I'm sorry to go all Sophie's Choice, but there is nothing like pretending to be in love to make you all Philosophical. Everyone needs something, and so love is a different creature for everyone. A person that meets your needs, is someone who loves you. A touch cold, but oh, so painfully true.

Compatibility, a word that is often frowned upon because of its non romantic connotations and general remove from the fire and brimstone passion that relationships should have. (That's the other thing, which idiot decided that love should be all about spontaneity and heart over head? It makes for disaster. To love someone with your heart, I have realised is easy. I mean seriously, what does a heart know? Its all gushing, throbbing, pumping mindlessness, and yet we let it make such important decisions for us?) But without compatibility you will end up hurt and alone and completely alienated from the person you have now formed such a massive connection to, and even worse, completely alienated from yourself. You will open your eyes one day, and not recognise yourself. In the mission to achieve harmony with the one that you have chosen you have sacrificed things that were sacred, things that were you, and you did in the name of love and faith and forever. You will open your eyes feel incredibly silly, because now all that you had given up in love is now the ammunition that makes you unworthy.

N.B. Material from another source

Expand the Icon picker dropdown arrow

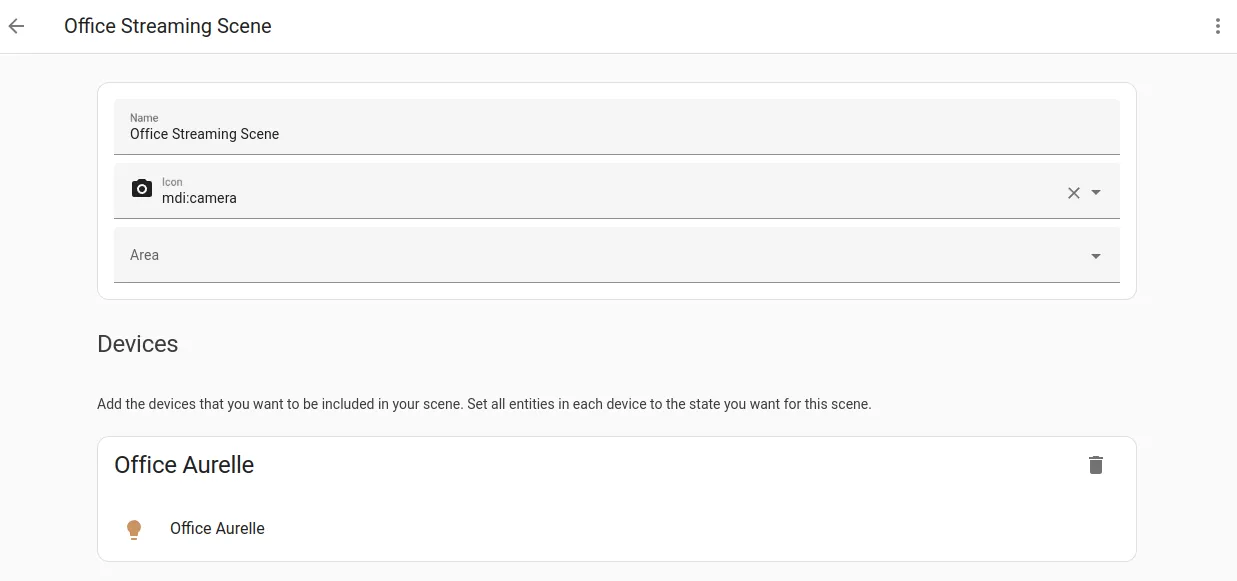[x=1096, y=193]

I am ashamed to say that I never gave romantic relationships the credit they were due, and treated people whose relationships dominated, dictated and devastated their lives with much disdain and mockery. I never realised what a monumental amount of effort a relationship takes to succeed, no forget succeed, what it takes just to make one not-unhappy. Not happy, just not-unhappy. I suppose until now my relationships were background noise. I never considered them more and certainly treated them as less. So I never understood what took. I am now mired in so much.... quicksand. There are so many things that can go wrong that must be thought about and considered. And having now decided that I will be me no matter what, its like starting a new relationship, but one already bogged down with baggage. How do you people do more than one of these in a lifetime?